(Text section):
|---|

If patients with acute leukemia are transplanted with two units of umbilical cord blood (UCB), their risk of the disease recurrence is greatly reduced, finds a new study from the Masonic Cancer Center, University of Minnesota.
The finding could change the current medical practice of using one unit of UCB for treatment of patients who are at high risk for recurrence of leukemia and other cancers of the blood and bone marrow.
In the breakthrough study, Dr. Michael Verneris and Dr. John Wagner studied 177 patients treated at the University of Minnesota Medical Center, Fairview and the University of Minnesota Amplatz Children's Hospital between 1994 and 2008.
The average age of the patients in this study was 16 years. Eighty-eight patients had acute lymphoblastic leukemia (ALL) and 89 had acute myeloid leukemia (AML).
"Our analysis showed that patients in first or second remission from leukemia had a significantly lower likelihood of leukemia recurrence if they were transplanted with two UCB units than if they were transplanted with one (19 percent vs. 34 percent)," said Verneris.
"We believe our finding provides evidence that using two units of UCB for transplantation may be more effective in preventing leukemia relapse and gives hope to patients with hematological malignancies so that they may live cancer-free," he said.
The practice of using two UCB units (from two different individuals) was pioneered at the University of Minnesota approximately 10 years ago.

|---|

(Source data):
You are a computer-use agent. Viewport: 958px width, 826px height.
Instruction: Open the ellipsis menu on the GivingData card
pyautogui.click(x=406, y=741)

|---|

(Work task A):
Reproduce the stretch of the leukemia transplant article from "The average age" through "myeloid leukemia (AML).", unchanged.
(Work task B):
Continue the leukemia transplant article from its final sentence onward.

(Response box A):
The average age of the patients in this study was 16 years. Eighty-eight patients had acute lymphoblastic leukemia (ALL) and 89 had acute myeloid leukemia (AML).

(Response box B):
By using two UCB units, nearly all patients can now use this stem cell source for transplantation.
Previous research studies have also shown that about 25 to 30 percent of patients suffer leukemia relapse after transplant. The relapse or disease recurrence rates are similar regardless of whether the stem cells used for transplantation are from bone marrow, peripheral blood, or umbilical cord blood.
The researchers compared the outcomes of patients who were transplanted with one versus two UCB units.
"Given that adult patients were more likely to receive two UCB units and that they tend to have more aggressive leukemia, we think that the lower relapse rates with two UCB units is remarkable," said Verneris.
"We now know that without this double transplantation procedure, the majority of the patients treated would have had no other reasonable treatment option for their leukemia. The fact that they had less leukemia relapse was a wonderful surprise," he added.
The results are published in the current issue of the scientific medical journal Blood.